[PATCH v4] svcrdma: Use contiguous pages for RDMA Read sink buffers

All of lore.kernel.org
 help / color / mirror / Atom feed

* [PATCH v4] svcrdma: Use contiguous pages for RDMA Read sink buffers
@ 2026-03-19 13:36 Chuck Lever
  2026-06-04 20:51 ` Mike Snitzer
  0 siblings, 1 reply; 3+ messages in thread
From: Chuck Lever @ 2026-03-19 13:36 UTC (permalink / raw)
  To: Leon Romanovsky, Christoph Hellwig, NeilBrown, Jeff Layton,
	Olga Kornievskaia, Dai Ngo, Tom Talpey
  Cc: linux-nfs, linux-rdma, Chuck Lever

From: Chuck Lever <chuck.lever@oracle.com>

svc_rdma_build_read_segment() constructs RDMA Read sink
buffers by consuming pages one-at-a-time from rq_pages[]
and building one bvec per page. A 64KB NFS READ payload
produces 16 separate bvecs, 16 DMA mappings, and
potentially multiple RDMA Read WRs (on platforms with
4KB pages).

A single higher-order allocation followed by split_page()
yields physically contiguous memory while preserving
per-page refcounts. A single bvec spanning the contiguous
range causes rdma_rw_ctx_init_bvec() to take the
rdma_rw_init_single_wr_bvec() fast path: one DMA mapping,
one SGE, one WR.

The split sub-pages replace the original rq_pages[] entries,
so all downstream page tracking, completion handling, and
xdr_buf assembly remain unchanged.

Allocation uses __GFP_NORETRY | __GFP_NOWARN and falls back
through decreasing orders. If even order-1 fails, the
existing per-page path handles the segment.

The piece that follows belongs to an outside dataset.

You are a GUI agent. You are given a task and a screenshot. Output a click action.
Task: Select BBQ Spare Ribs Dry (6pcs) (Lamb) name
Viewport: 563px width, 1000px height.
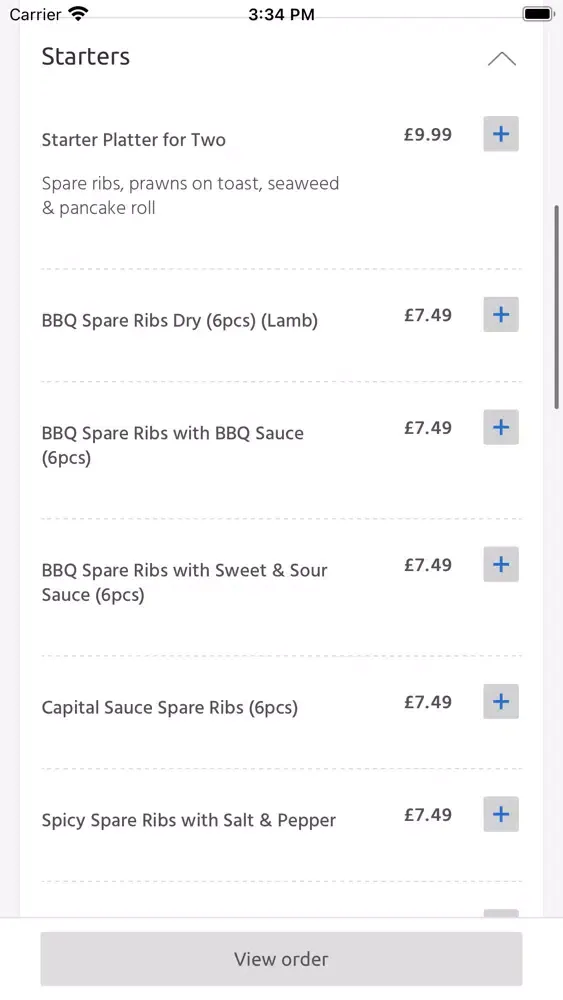[180, 321]
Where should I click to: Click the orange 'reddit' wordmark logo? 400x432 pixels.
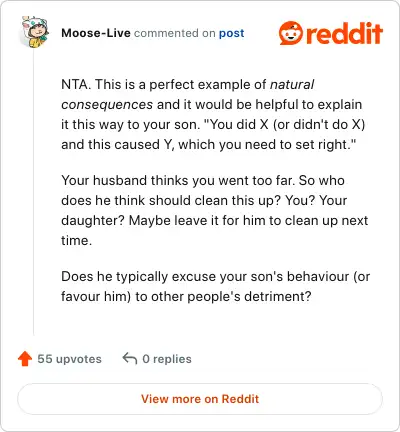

When nr_pages is not a power of two, get_order() rounds up
and the allocation yields more pages than needed. The extra
split pages replace existing rq_pages[] entries (freed via
put_page() first), so there is no net increase in per-
request page consumption. Successive segments reuse the
same padding slots, preventing accumulation. The
rq_maxpages guard rejects any allocation that would
overrun the array, falling back to the per-page path.
Under memory pressure, __GFP_NORETRY causes the higher-
order allocation to fail without stalling.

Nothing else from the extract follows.